Lay out the material, from its beginning through the line that contains "click(x=43, y=520)", as a two-column CSV with the headers input and output: give one row for each input and its answer, and put each value in a single quoted field with line breaks replaced by spaces. Leave the pictures out.

+ + + +

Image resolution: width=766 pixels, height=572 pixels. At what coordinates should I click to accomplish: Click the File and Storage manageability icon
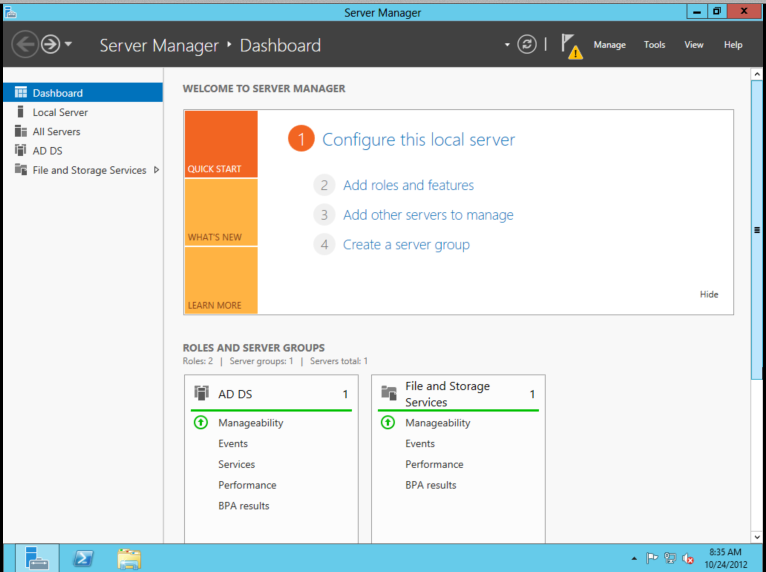[388, 423]
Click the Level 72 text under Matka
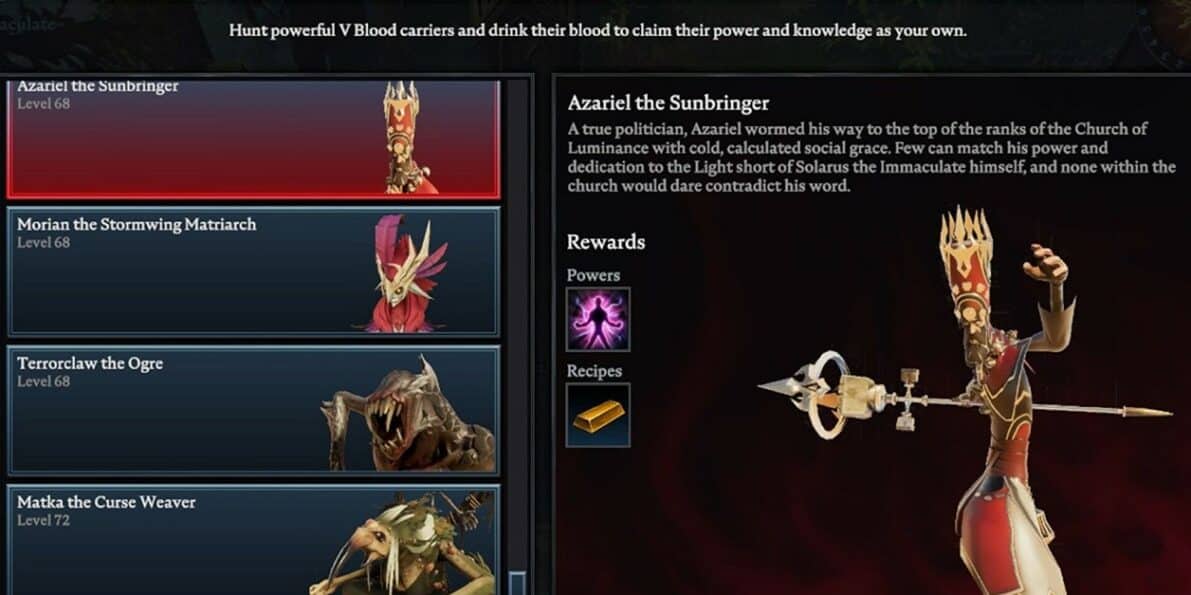 click(x=43, y=520)
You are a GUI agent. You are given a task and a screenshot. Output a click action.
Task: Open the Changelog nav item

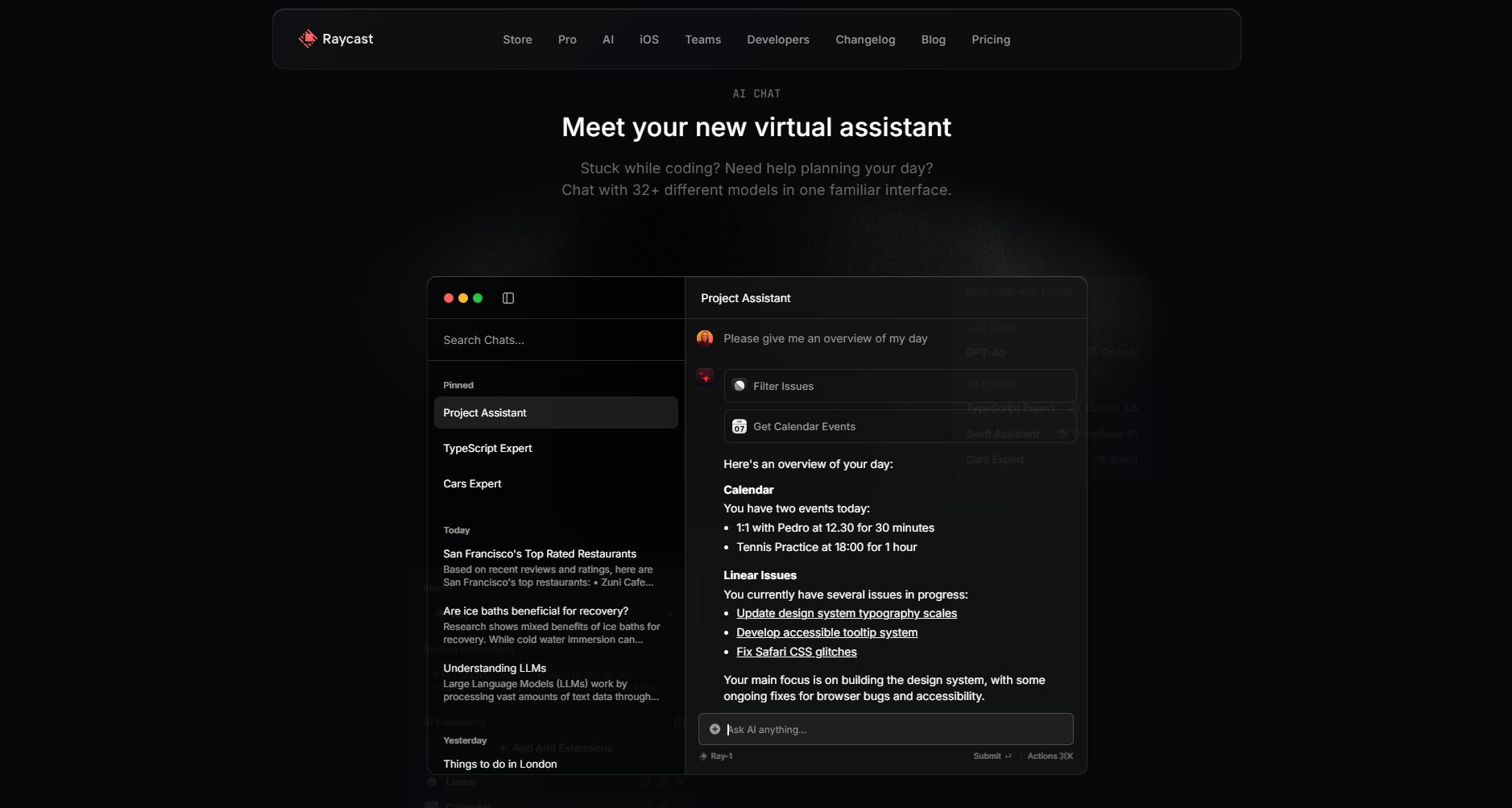point(865,39)
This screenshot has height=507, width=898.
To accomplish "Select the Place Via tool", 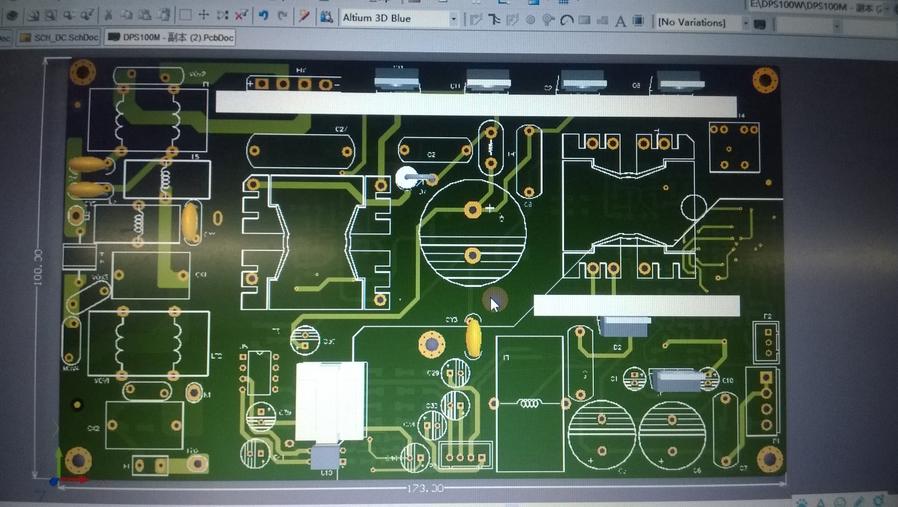I will pos(548,20).
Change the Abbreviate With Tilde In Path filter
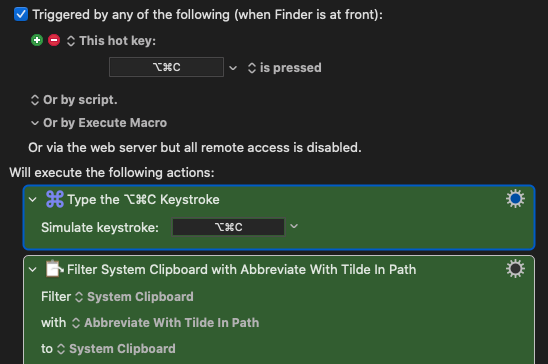Viewport: 548px width, 364px height. [x=165, y=323]
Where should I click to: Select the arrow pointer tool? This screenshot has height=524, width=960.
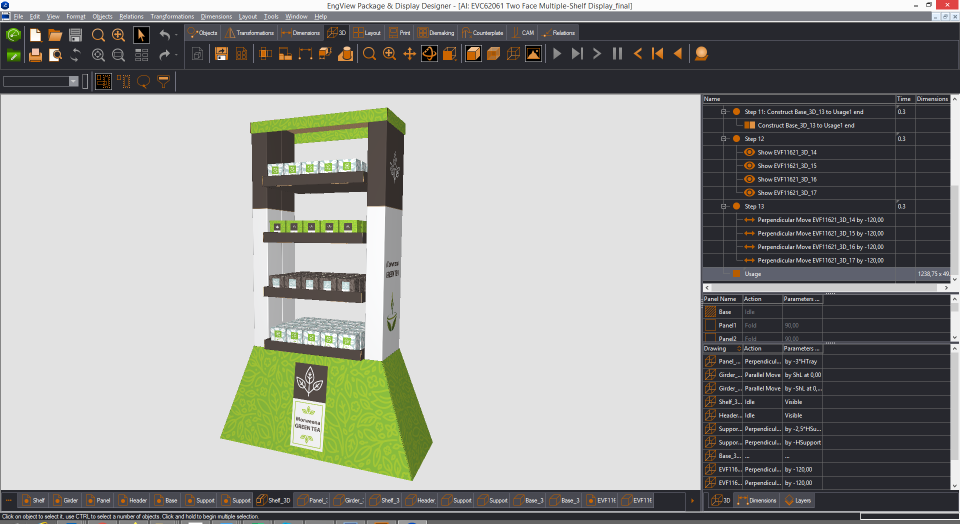pyautogui.click(x=142, y=34)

+ + + +

→ Written solution:
input,output
"Image resolution: width=766 pixels, height=572 pixels. At what coordinates should I click to accomplish: Click the File and Storage manageability icon","[388, 423]"
"Click the Level 72 text under Matka","click(x=43, y=520)"